The ideal number of arguments for a function is zero (niladic). Next comes one (monadic), followed closely by two (dyadic). Three arguments (triadic) should be avoided where possible. More than three (polyadic) requires very special justification--and then shouldn't be used anyway.

In the C# code a.Foo(b), Foo is an instance method that "feels" like it only has one argument. In reality, its two inputs are a and b, and that code uses infix notation. The situation is similar in the F# code a |> List.map f. The function List.map (as well as the operator |>) has two arguments and is applied using infix notation. I try to avoid creating functions that have more than two arguments.

I don't find the motivation given by jaco0646 convincing. If you have more than a handful of required parameters, I agree that that's an issue with complexity, but I don't agree that the solution is to add more complexity on top of it. Builders add complexity.

I am not sure how you are measuring complexity. I like to think that there are two types of complexity: local and global. For the sake of argument, let's suppose

  1. that local complexity is only defined for a function and is the number of arguments of that function and
  2. that global complexity is only defined for a entire program and is the number of lines in the program.
I would argue that many required arguments is an issue of local complexity. We can decrease the local complexity at the expense of increasing the global complexity by replacing one function accepting many arguments with several functions accepting fewer arguments. I like to express this idea with the phrase "minimize the maximum (local) complexity".

...you may also find this article [titled The Builder pattern is a finite state machine]...interesting.

Indeed, that is a nice article. Finite state machines/automata (both deterministic and nondeterministic) have the same expressiveness as regular expressions.

At a glance, though, with something like Foo.WithA(a).WithB(b) it seems to me that you're essentially reinventing currying the hard way around.

It is. As a regular expression, it would be something like AB. I was just trying to give a simple example. The point of the article you shared is that the builder pattern is much more expressive. I have previously shared a similar article, but I like yours better. Thanks :)

...you may also find...this Stack Overflow answer interesting.

Wow. That is extremely cleaver! I would never thought of that. Thank you very much for sharing.

I'll be happy to give it a more formal treatment if there's reasonable scenario. Can you think of one?

As I said above, I often try to find ways to minimize the maximum complexity of the code that I write. In this case, the reason that I originally asked you about the builder pattern is that I was trying to improve the API for creating a binding in Elmish.WPF. The tutorial has a great section about bindings. There are many binding types, and each has multiple ways to create it. Most arguments are required and some are optional.

Here is a closed issue that was created during the transition to the current binding API, which uses method overloading. In an attempt to come up with a better API, I suggested that we could use your suggestion to replace overloading with discriminated unions, but my co-maintainer wasn't convinced that it would be better.

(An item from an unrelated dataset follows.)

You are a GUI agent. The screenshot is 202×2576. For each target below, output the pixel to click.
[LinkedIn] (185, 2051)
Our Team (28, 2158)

Three days later, I increased the expressiveness of our bindings in this pull request. Conceptually it was a small change; I added a single optional argument. For a regular expression, such a change is trivial. However, in my case it was a delta of +300 lines of mind-numbingly boring code.

I agree with my co-maintainer that the current binding API is pretty good for the user. On the implementation side though, I am not satisfied. I want to find something better without sacrificing (and maybe even improving) the user's experience.